For each line of the data that includes the word "field", copy the line.

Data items
====
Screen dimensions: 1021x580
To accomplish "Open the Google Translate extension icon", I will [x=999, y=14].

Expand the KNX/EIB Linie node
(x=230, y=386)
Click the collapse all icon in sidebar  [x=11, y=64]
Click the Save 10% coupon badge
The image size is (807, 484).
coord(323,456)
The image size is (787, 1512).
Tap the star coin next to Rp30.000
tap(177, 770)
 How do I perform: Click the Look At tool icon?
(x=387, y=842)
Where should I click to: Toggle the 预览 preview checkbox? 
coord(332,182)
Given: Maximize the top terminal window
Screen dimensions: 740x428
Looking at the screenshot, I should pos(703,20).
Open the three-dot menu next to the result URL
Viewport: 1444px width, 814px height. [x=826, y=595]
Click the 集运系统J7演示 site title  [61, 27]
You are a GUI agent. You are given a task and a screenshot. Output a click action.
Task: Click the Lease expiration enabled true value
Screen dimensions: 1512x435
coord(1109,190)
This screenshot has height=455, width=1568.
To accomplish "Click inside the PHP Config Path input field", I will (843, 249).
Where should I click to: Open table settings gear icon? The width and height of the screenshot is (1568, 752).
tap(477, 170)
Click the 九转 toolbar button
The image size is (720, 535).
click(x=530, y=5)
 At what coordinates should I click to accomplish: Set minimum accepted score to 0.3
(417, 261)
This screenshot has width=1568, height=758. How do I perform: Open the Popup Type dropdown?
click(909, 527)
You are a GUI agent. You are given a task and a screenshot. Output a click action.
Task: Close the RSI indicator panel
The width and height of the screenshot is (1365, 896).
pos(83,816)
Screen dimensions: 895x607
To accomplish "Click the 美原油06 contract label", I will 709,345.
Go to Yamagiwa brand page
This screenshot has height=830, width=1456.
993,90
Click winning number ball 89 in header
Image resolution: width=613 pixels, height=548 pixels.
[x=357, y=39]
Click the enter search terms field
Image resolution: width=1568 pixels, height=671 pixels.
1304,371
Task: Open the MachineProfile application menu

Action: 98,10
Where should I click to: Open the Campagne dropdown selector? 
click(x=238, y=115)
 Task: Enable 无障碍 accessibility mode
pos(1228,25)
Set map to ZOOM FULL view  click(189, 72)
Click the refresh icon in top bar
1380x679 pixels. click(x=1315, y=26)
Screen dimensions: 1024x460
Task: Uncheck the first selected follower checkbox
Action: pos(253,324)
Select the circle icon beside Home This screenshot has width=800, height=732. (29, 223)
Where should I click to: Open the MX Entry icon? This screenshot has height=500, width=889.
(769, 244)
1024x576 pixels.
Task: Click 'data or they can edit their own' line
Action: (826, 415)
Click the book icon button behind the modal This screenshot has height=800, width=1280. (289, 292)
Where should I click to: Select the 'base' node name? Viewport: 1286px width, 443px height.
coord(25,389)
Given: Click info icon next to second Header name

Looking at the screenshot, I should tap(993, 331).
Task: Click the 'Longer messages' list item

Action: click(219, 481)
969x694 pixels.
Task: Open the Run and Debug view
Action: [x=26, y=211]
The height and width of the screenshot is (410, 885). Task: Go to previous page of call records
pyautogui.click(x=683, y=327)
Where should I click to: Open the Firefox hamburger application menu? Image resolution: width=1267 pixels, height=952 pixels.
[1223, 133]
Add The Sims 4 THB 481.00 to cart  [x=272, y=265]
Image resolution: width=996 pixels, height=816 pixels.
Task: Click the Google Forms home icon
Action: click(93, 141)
====
WORKED SOLUTION:
To accomplish "Click inside the PHP Config Path input field", I will (843, 249).
Click the enter search terms field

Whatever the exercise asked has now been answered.